提示文
311地震の連鎖の仕組みと南海トラフの連鎖 6月30日

 富士山のマグマ溜まりと三宅島のマグマ溜まりが台湾付近に地震を起こす上で、熊本地震による中央構造線の大きな動きが利用されています。この説明をするイラストを準備しようとした過程で、地震の連鎖の仕組みを見直すことになりました。その結果ですが、311地震をあれだけ大きな物にし、複数の地殻の連鎖を引き起こしたのは、富士山のマグマ溜まりが主因である事に気がつきました。南海トラフの動きにもそのまま当てはまることなので、その説明をしたいと思います。
 これまで311地震のトリガーになったのは栗駒山である事を説明してきています。栗駒山と富士山のマグマ溜まりの軸上の交点で大きなマントルの動きが衝突し、大きな群発地震が起きて311地震の本震につながっています。
 東北地方太平洋沖地震と呼ばれるこの地震は、宮城県沖、三陸沖中央、三陸沖南部、福島県沖、茨城県沖に大きな地震が同時に発生した物になります。この中では宮城県沖の富士山と栗駒山の交点のエネルギーが最も大きかったと思われ、このエリアは311地震から5年も立つのに、未だにこの場所での地震発生率が低いままです。大きな地殻の損傷だったと思われます。

データ部分
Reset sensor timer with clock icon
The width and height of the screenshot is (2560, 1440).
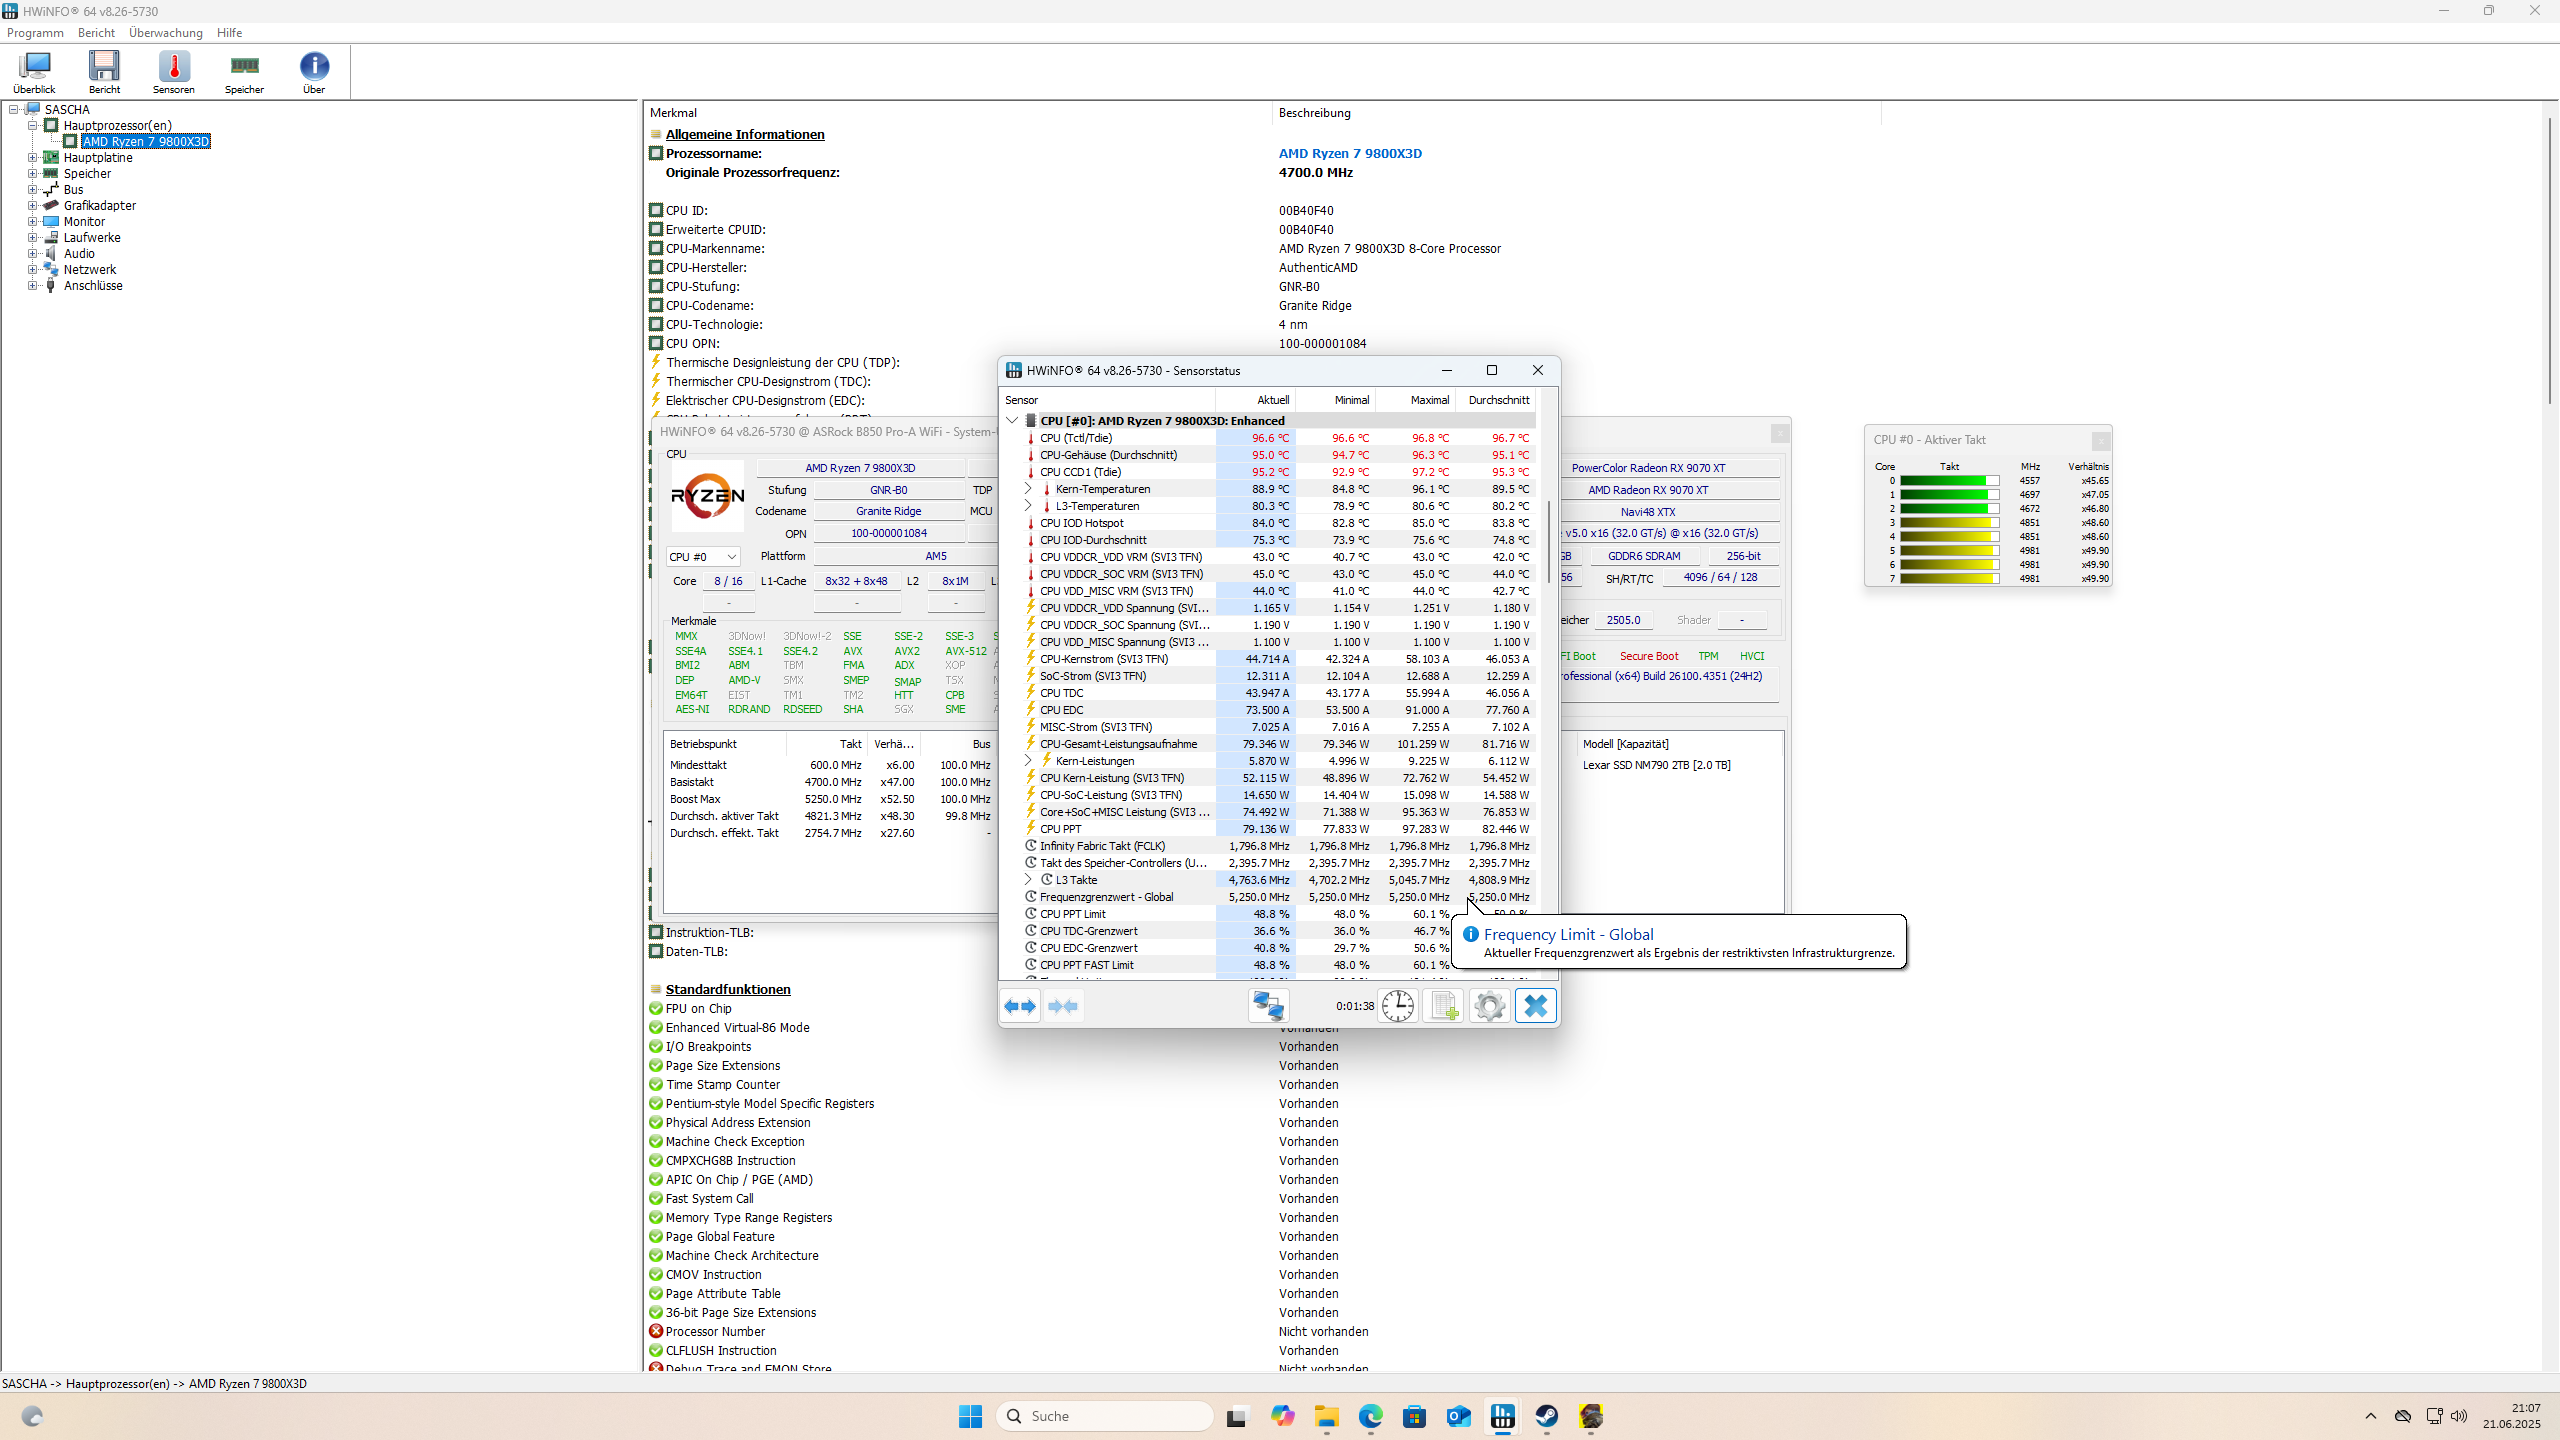click(x=1397, y=1006)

指示
• 1. 提示文のうち、「富士山のマグマ溜まりと三宅島」から「殻の損傷だったと思われます。」までを両端も含めて一字も変えずに書き写すこと。
• 2. 次の(a)〜(c)が提示文の内容と合っているかを、それぞれ「はい」か「いいえ」で答えること。判断の決め手となる提示文の語句も、そのまま引用して添える。
(a) 筆者はこれまで、311地震のトリガーになったのは富士山だと説明してきた。
(b) 宮城県沖では、311地震から5年たっても地震発生率が低いままである。
(c) 東北地方太平洋沖地震には、茨城県沖で起きた大きな地震も含まれる。
• 3. 提示文の「東北地方太平洋沖地震と呼ばれる」で始まる段落を、主な事実を残して箇条書きにまとめること。

回答
• 1.
富士山のマグマ溜まりと三宅島のマグマ溜まりが台湾付近に地震を起こす上で、熊本地震による中央構造線の大きな動きが利用されています。この説明をするイラストを準備しようとした過程で、地震の連鎖の仕組みを見直すことになりました。その結果ですが、311地震をあれだけ大きな物にし、複数の地殻の連鎖を引き起こしたのは、富士山のマグマ溜まりが主因である事に気がつきました。南海トラフの動きにもそのまま当てはまることなので、その説明をしたいと思います。
 これまで311地震のトリガーになったのは栗駒山である事を説明してきています。栗駒山と富士山のマグマ溜まりの軸上の交点で大きなマントルの動きが衝突し、大きな群発地震が起きて311地震の本震につながっています。
 東北地方太平洋沖地震と呼ばれるこの地震は、宮城県沖、三陸沖中央、三陸沖南部、福島県沖、茨城県沖に大きな地震が同時に発生した物になります。この中では宮城県沖の富士山と栗駒山の交点のエネルギーが最も大きかったと思われ、このエリアは311地震から5年も立つのに、未だにこの場所での地震発生率が低いままです。大きな地殻の損傷だったと思われます。

• 2.
(a) いいえ。「これまで311地震のトリガーになったのは栗駒山である事を説明してきています」
(b) はい。「このエリアは311地震から5年も立つのに、未だにこの場所での地震発生率が低いままです」
(c) はい。「宮城県沖、三陸沖中央、三陸沖南部、福島県沖、茨城県沖に大きな地震が同時に発生した物になります」

• 3.
・東北地方太平洋沖地震は、宮城県沖、三陸沖中央、三陸沖南部、福島県沖、茨城県沖で大きな地震が同時に起きたものである。
・その中では、宮城県沖の富士山と栗駒山の交点のエネルギーが最も大きかったと思われる。
・この場所は311地震から5年たっても地震発生率が低いままで、大きな地殻の損傷だったと思われる。